§ **EXTRACTED INFORMATION**
....

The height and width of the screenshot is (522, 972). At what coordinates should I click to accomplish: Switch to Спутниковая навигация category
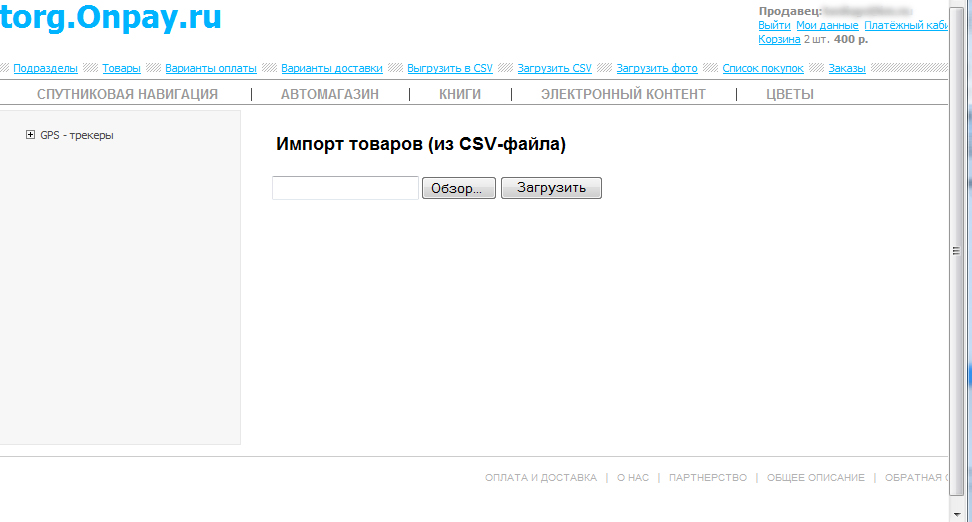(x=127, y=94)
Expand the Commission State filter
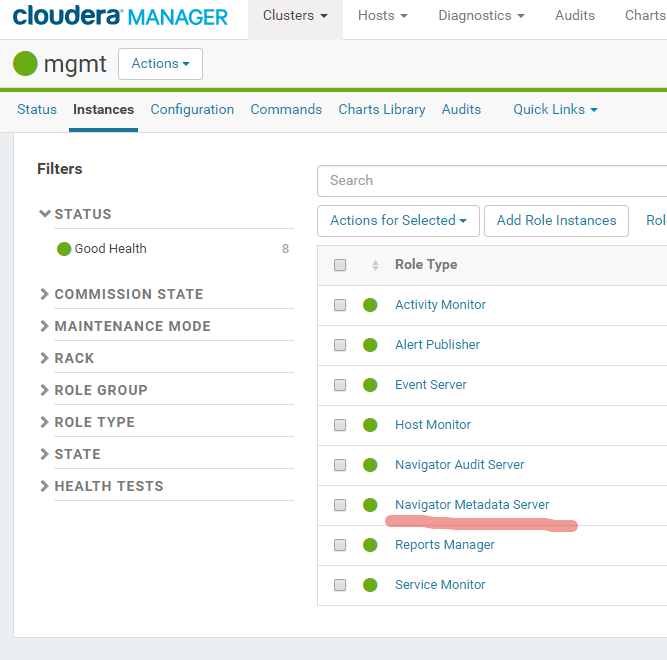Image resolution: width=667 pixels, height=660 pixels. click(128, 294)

....

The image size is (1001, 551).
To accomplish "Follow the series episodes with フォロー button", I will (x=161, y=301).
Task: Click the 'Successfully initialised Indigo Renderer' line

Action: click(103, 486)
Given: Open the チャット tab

....

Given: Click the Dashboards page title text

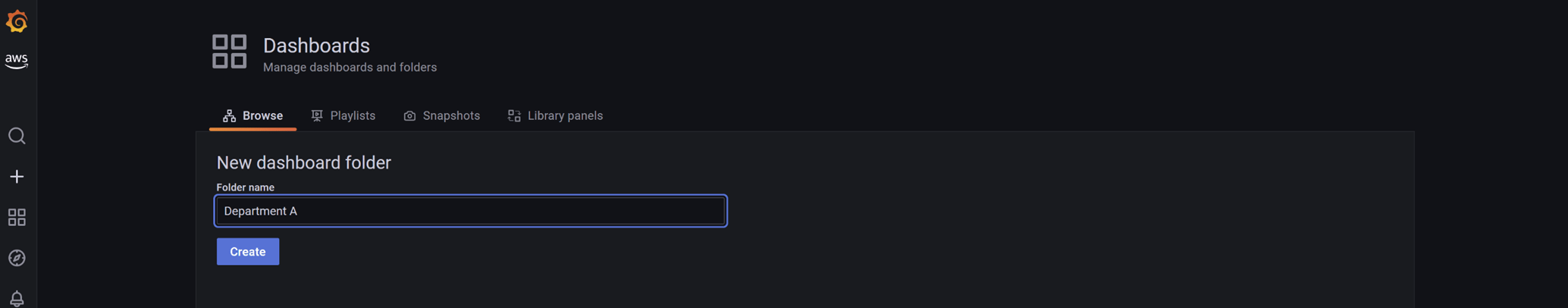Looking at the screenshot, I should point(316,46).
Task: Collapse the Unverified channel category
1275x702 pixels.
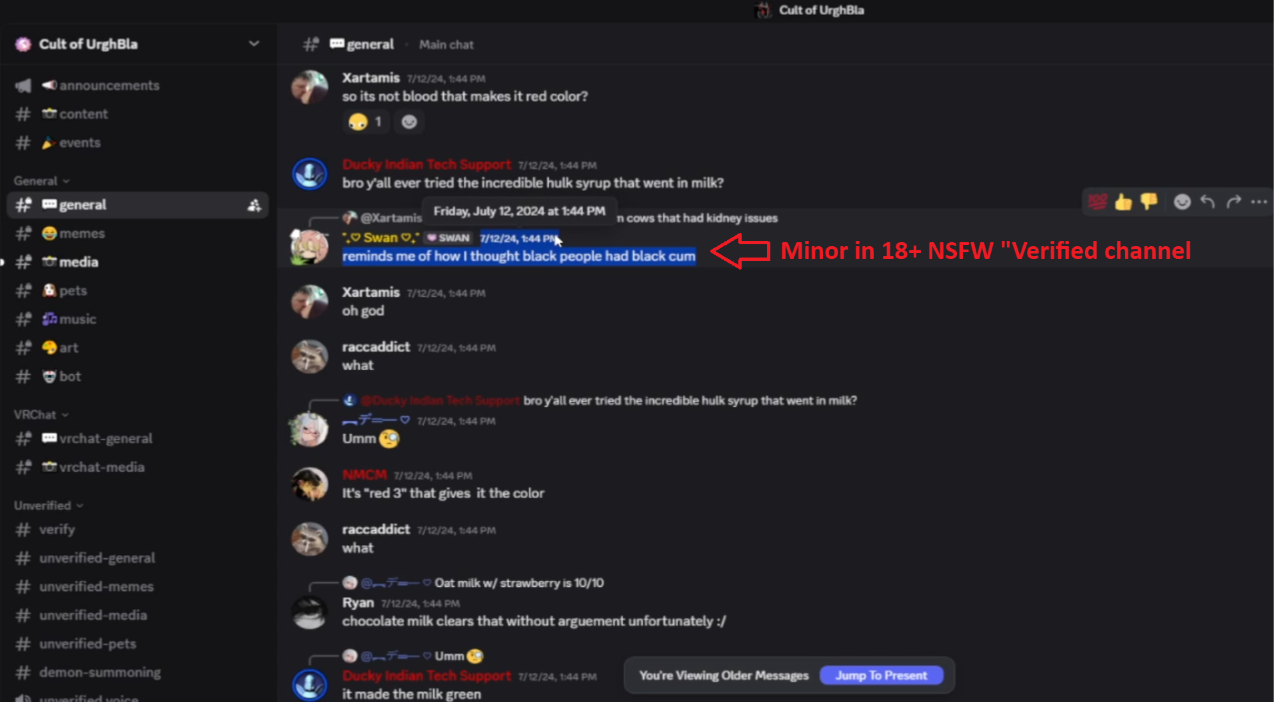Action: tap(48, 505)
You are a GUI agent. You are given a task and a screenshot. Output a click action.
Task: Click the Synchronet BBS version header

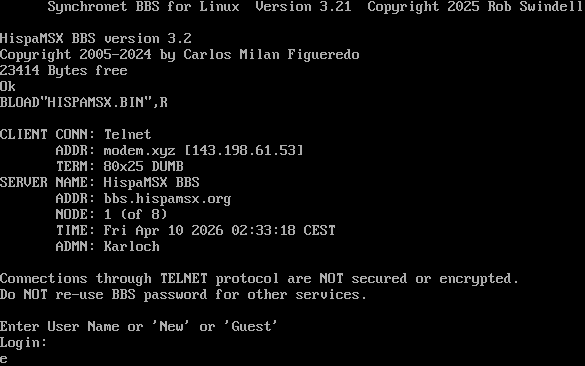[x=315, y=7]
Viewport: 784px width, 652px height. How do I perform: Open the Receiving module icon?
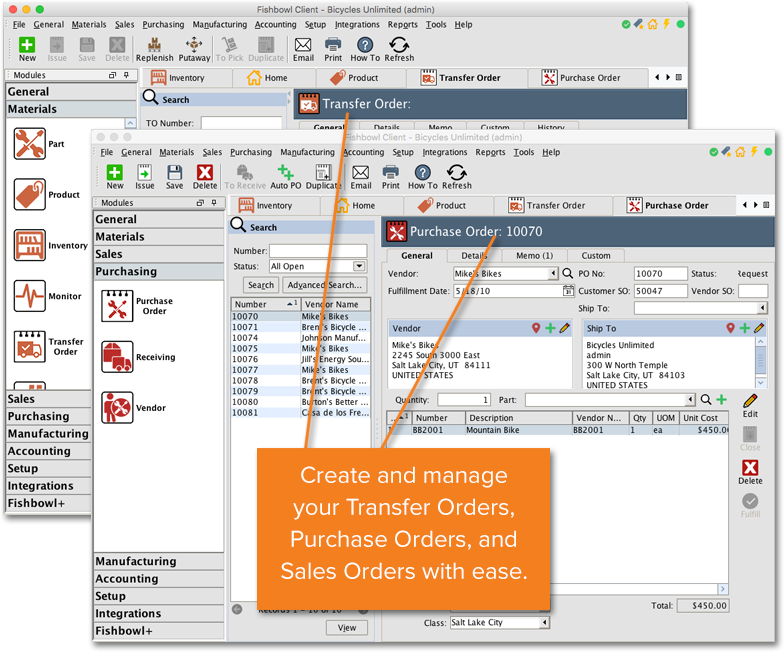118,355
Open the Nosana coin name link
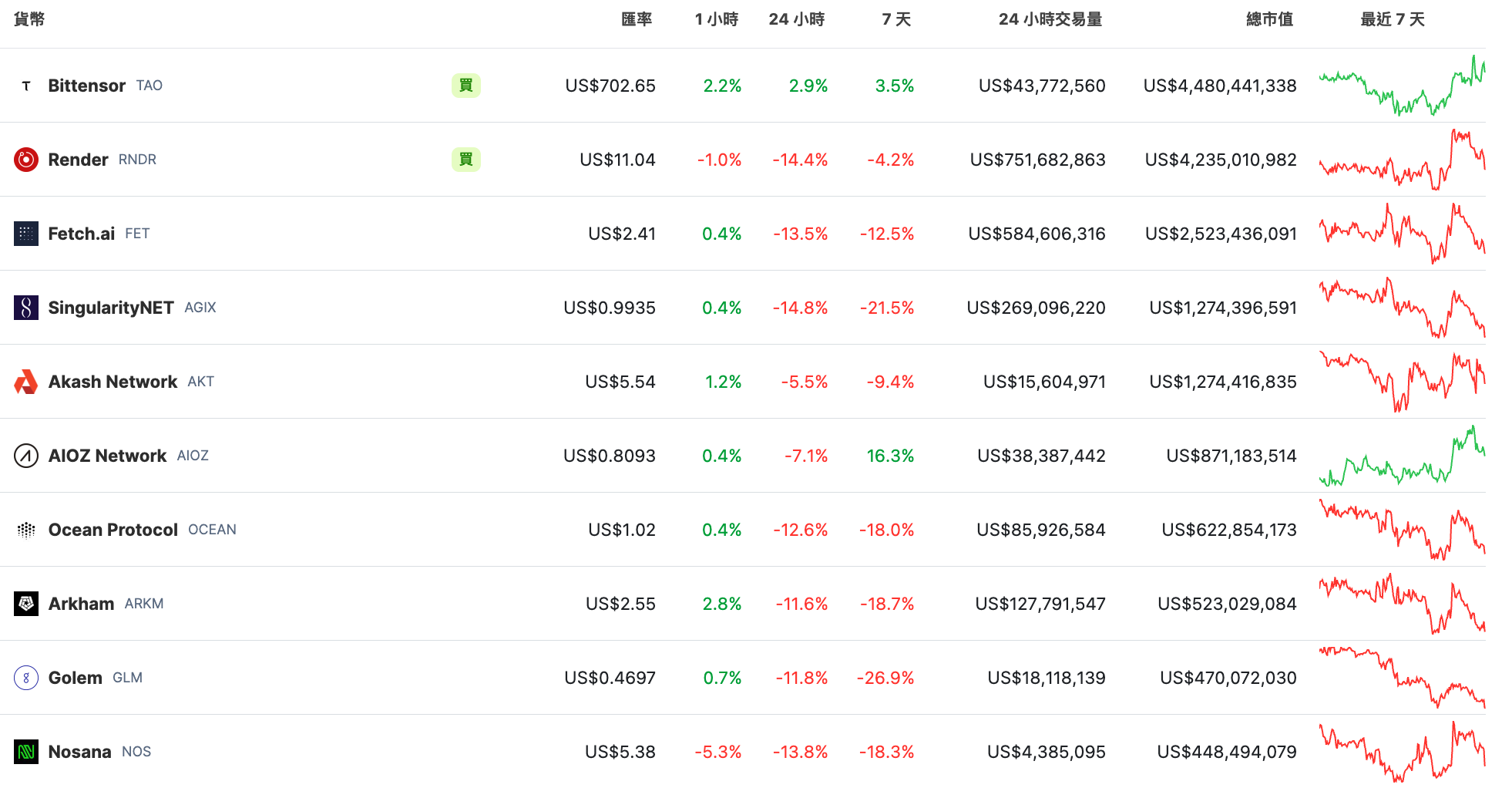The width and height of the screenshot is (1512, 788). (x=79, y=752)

....

§ **PROBLEM DESCRIPTION**
In the entries above, find the line with "Task: Click the 'Successfully" and the line with "Given: Open the チャット tab", then restate word for word both of them and every line between, with nothing more.

§ **RESPONSE AREA**
Task: Click the 'Successfully initialised Indigo Renderer' line

Action: click(103, 486)
Given: Open the チャット tab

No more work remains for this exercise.